_Assignment_
Gather every line from the entries below that includes "button".

Collected data entries
============================================================
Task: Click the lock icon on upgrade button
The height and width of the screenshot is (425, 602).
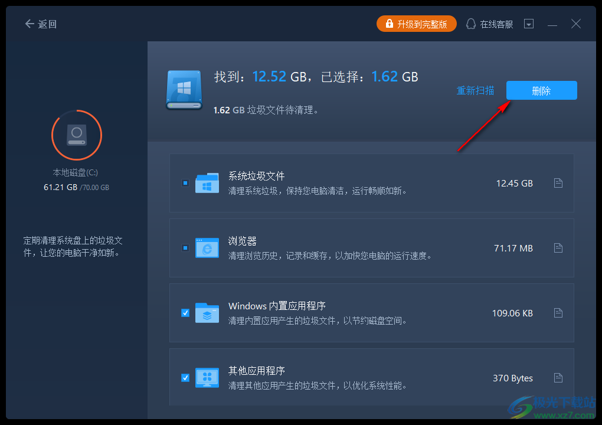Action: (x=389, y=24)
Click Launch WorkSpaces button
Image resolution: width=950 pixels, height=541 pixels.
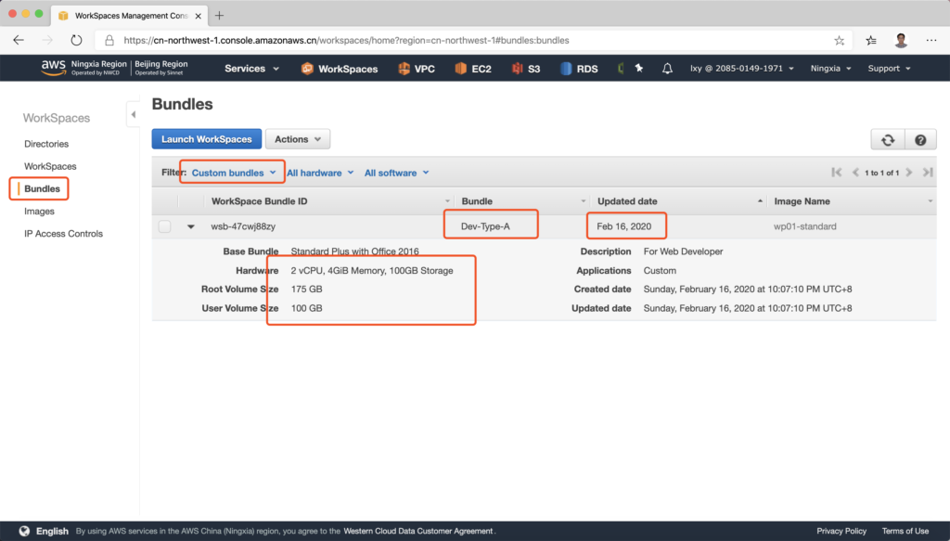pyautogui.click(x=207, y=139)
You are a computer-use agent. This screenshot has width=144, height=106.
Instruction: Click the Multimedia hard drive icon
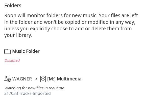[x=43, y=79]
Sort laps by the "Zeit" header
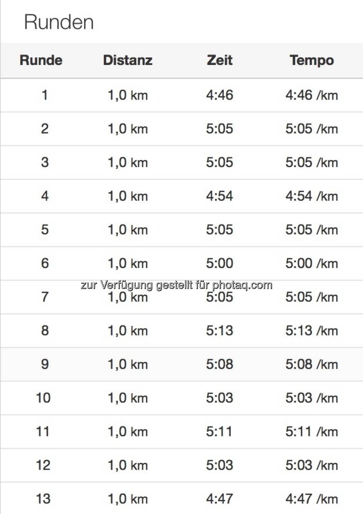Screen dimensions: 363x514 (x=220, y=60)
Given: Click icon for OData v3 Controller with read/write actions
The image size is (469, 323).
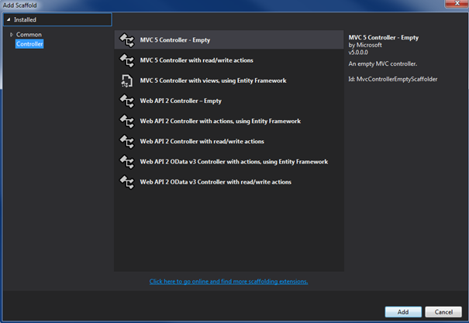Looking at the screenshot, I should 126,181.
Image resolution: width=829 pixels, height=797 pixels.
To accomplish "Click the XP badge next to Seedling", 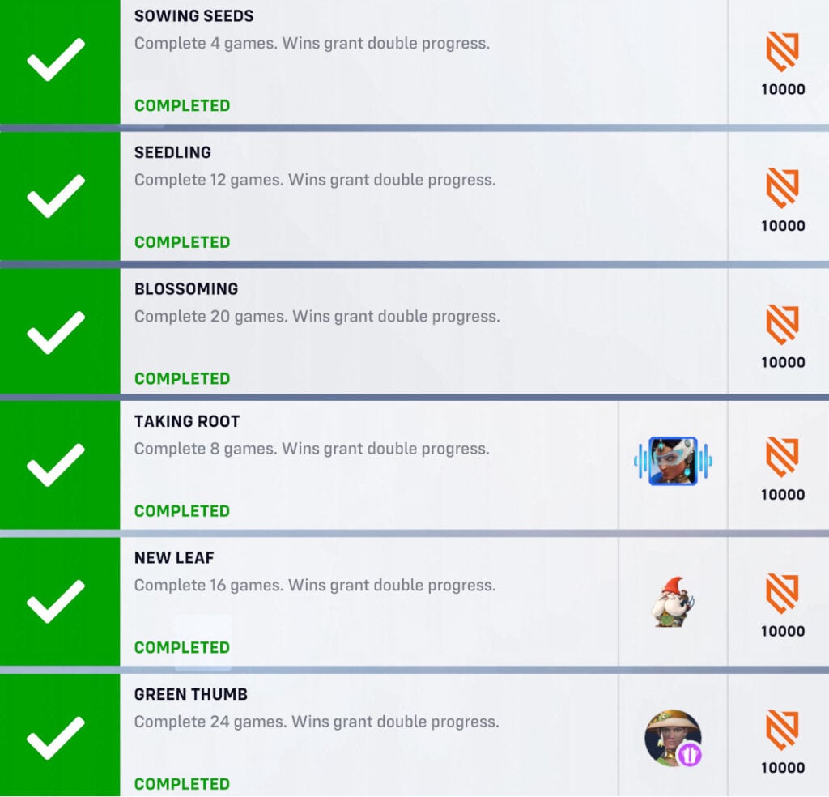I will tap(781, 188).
============================================================
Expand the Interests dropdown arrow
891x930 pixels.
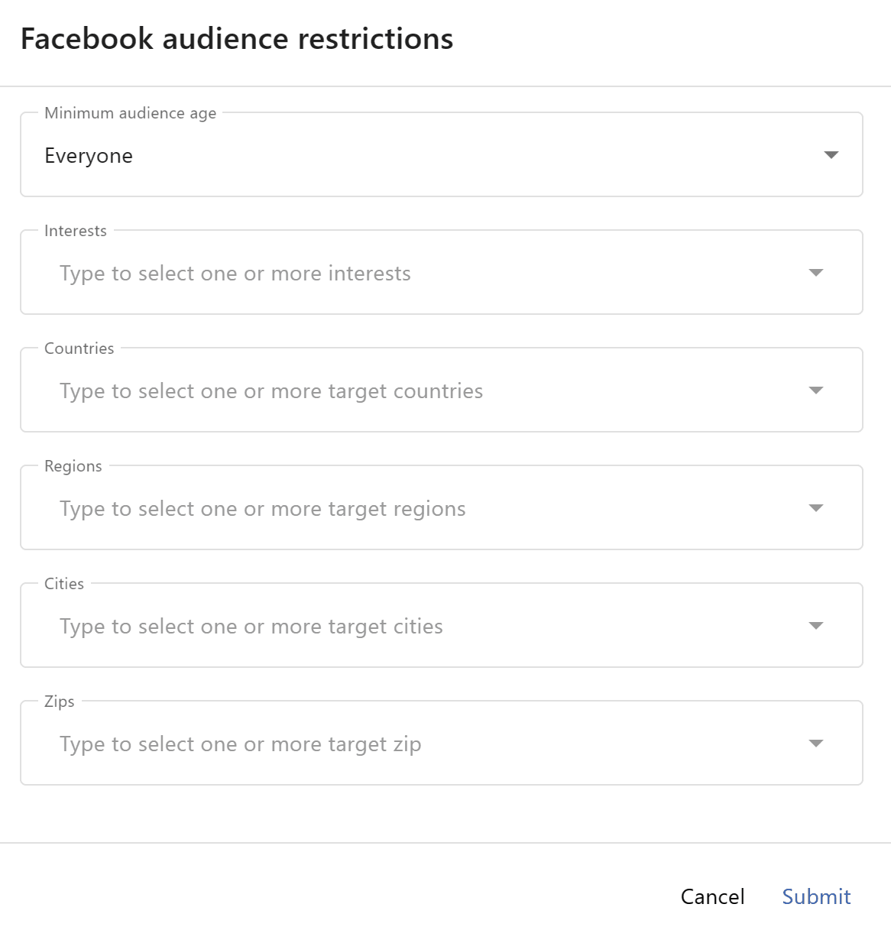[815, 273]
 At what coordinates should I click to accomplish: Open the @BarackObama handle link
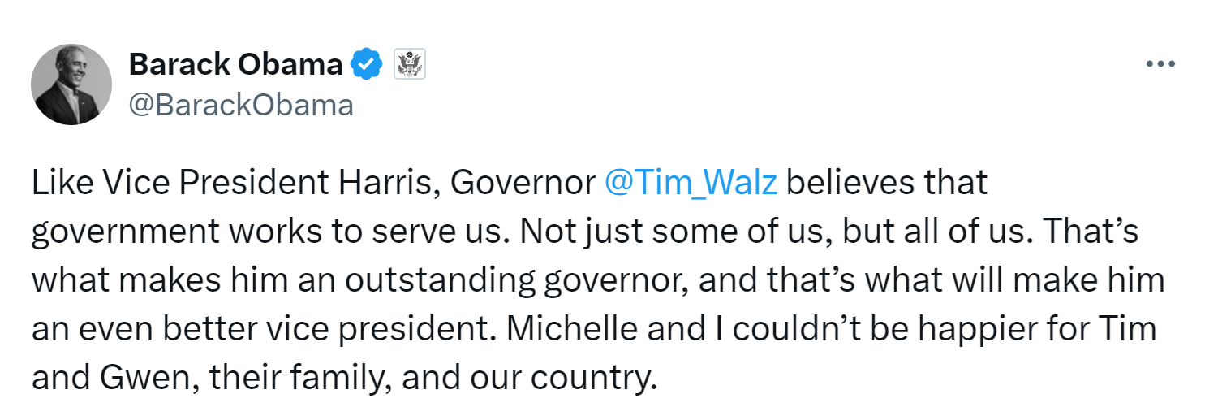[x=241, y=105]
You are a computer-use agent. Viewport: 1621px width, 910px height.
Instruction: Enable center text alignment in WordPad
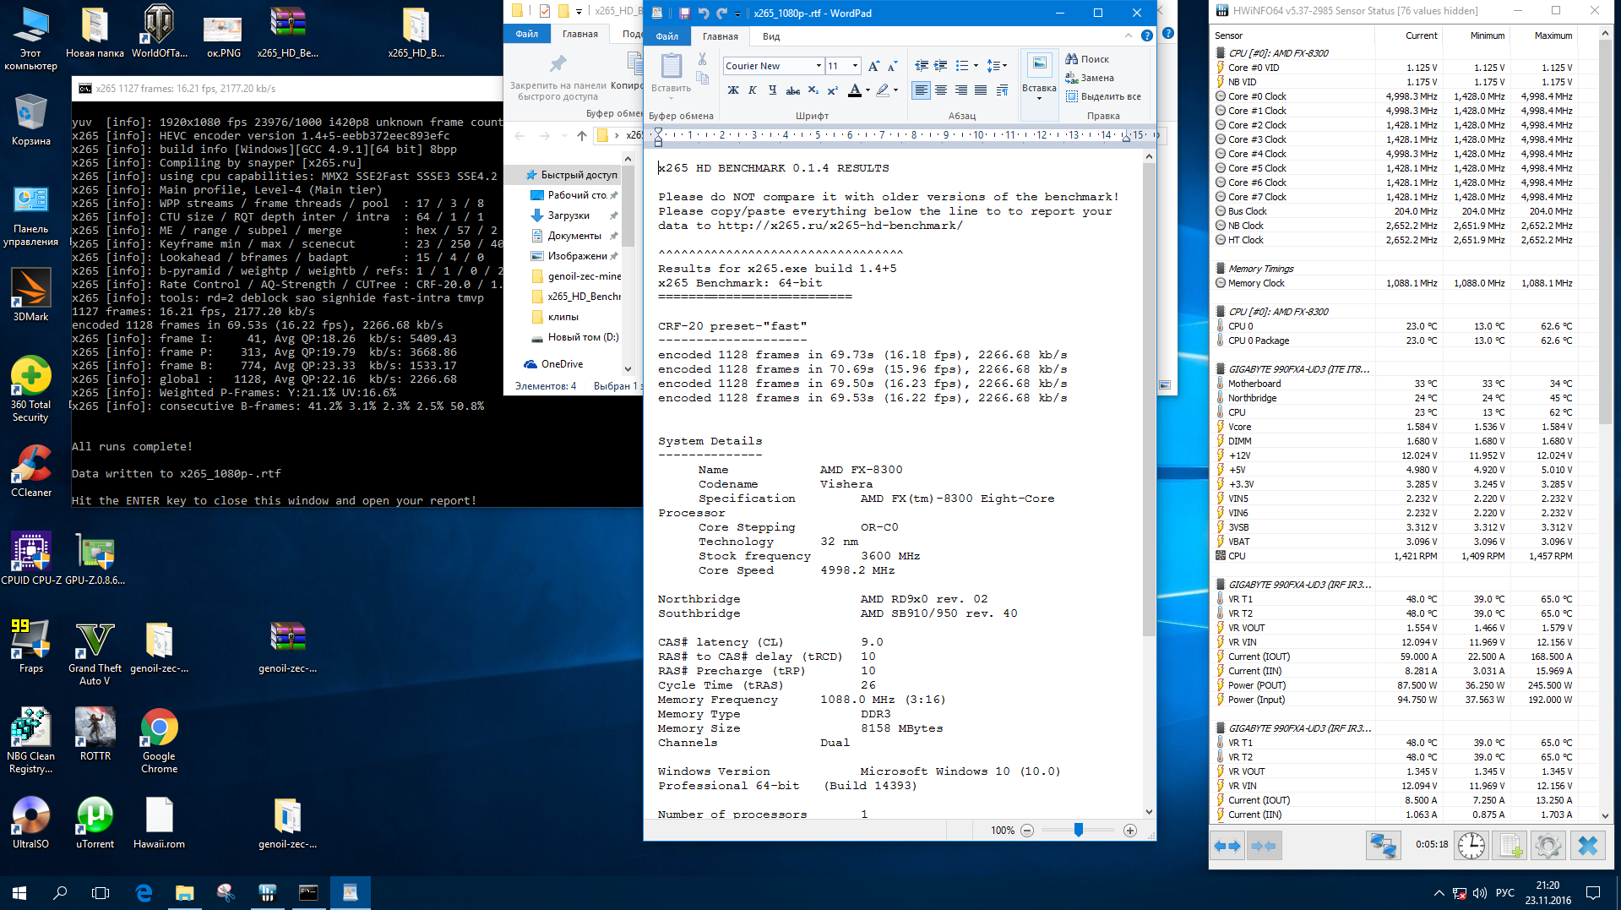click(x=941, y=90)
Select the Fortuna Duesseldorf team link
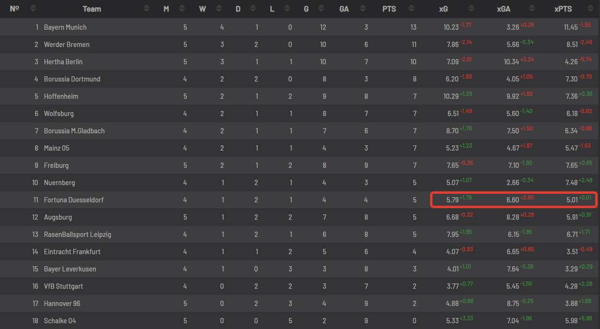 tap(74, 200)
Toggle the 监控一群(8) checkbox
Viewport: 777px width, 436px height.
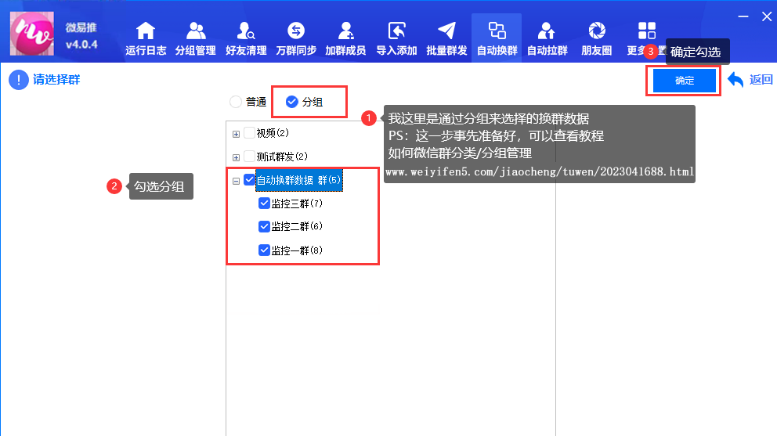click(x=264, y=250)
============================================================
_Completed exercise_
Task: Click the lock icon on upgrade button
Click Launch WorkSpaces button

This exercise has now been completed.